Annual report pursuant to Section 13 and 15(d)

Subsequent Events

Subsequent Events
12 Months Ended
Sep. 30, 2020
Subsequent Events [Abstract]  
Subsequent Events Subsequent Events
Subsequent to September 30, 2020, a subsidiary of the Company acquired the operations of three asphalt and paving companies in North Carolina. The acquired businesses collectively added eleven hot-mix asphalt plants in North Carolina, providing the Company with access to additional markets and expanding its footprint in the state. The acquisitions will be accounted for as business combinations in accordance with ASC 805. The aggregate purchase price of $57.4 million (exclusive of reimbursement to the respective sellers for inventory assets acquired) was paid from cash on hand at closing.
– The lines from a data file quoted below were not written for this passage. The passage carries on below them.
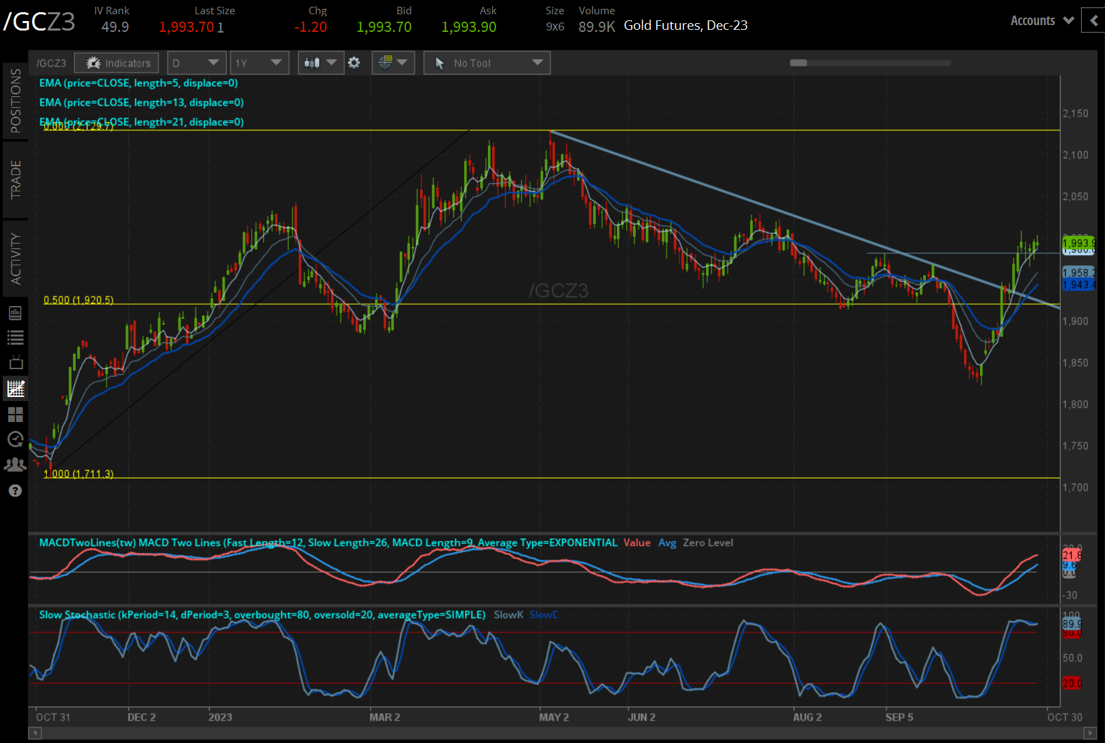Image resolution: width=1105 pixels, height=743 pixels.
Task: Click the clock history icon in sidebar
Action: click(x=15, y=440)
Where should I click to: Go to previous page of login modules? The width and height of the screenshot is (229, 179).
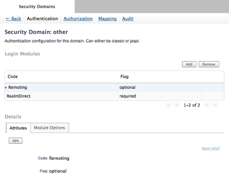[177, 105]
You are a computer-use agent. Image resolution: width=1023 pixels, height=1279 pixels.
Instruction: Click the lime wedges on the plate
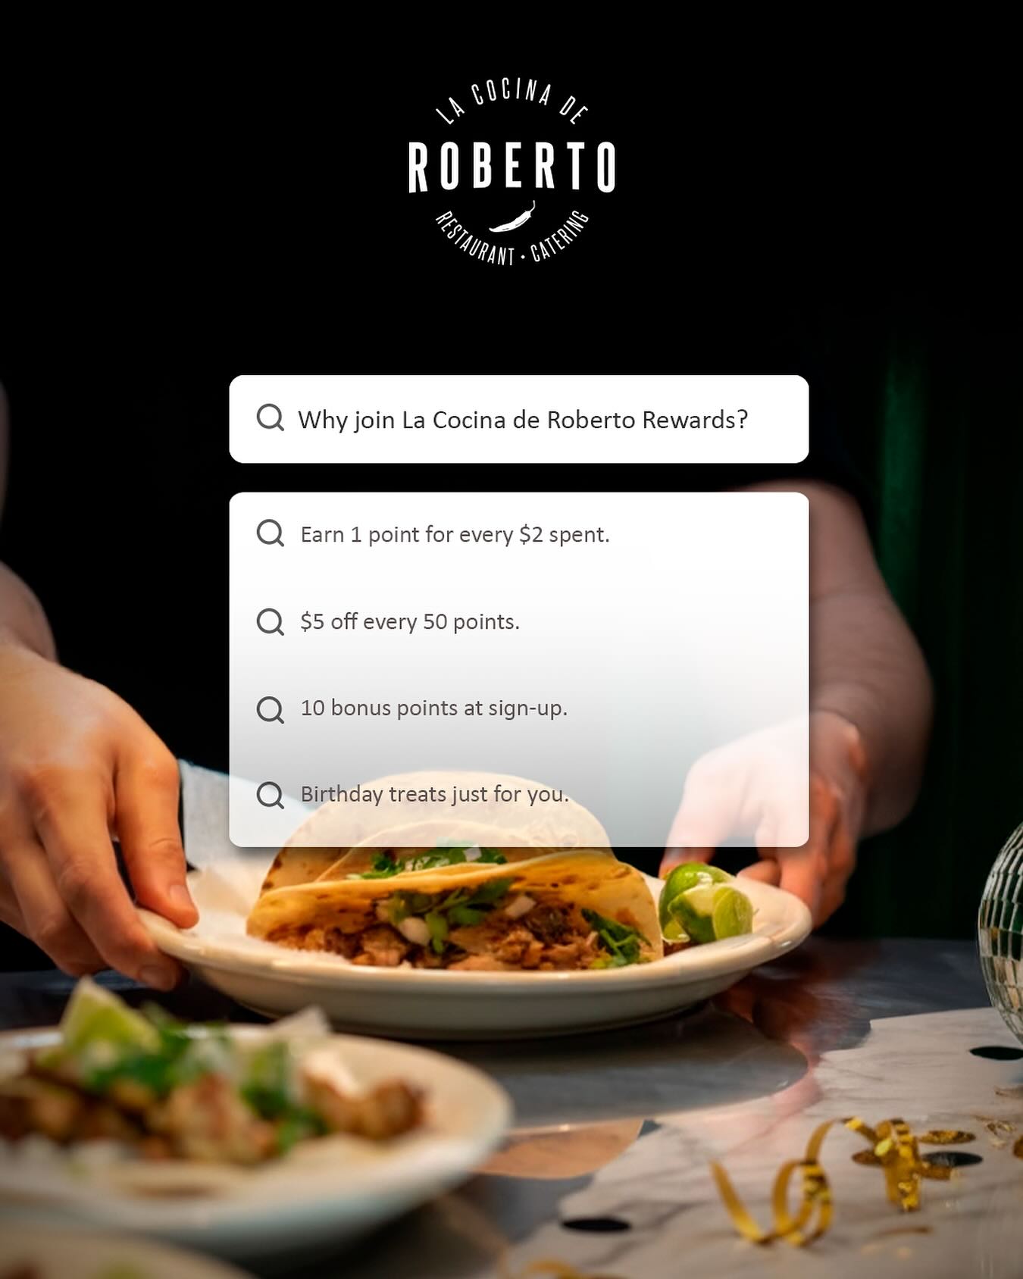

In each case, the provisional allocation of the purchase price to assets acquired and liabilities assumed, based on their estimated fair values at the acquisition date, was determined in accordance with the methodology described under Fair Value Measurements above in Note 2 - Significant Accounting Policies. The amount of the purchase price exceeding the preliminary net fair value of identifiable assets acquired and liabilities assumed is expected to be recorded as goodwill in the aggregate amount of $21.1 million, which is deductible for income tax purposes. Goodwill primarily represents the assembled workforce and synergies expected to result from the acquisition. Upon finalizing the accounting for this transaction, management expects to ascribe value to other identifiable intangible assets, including customer relationships and customer backlog, which will reduce the preliminary amount allocated to goodwill.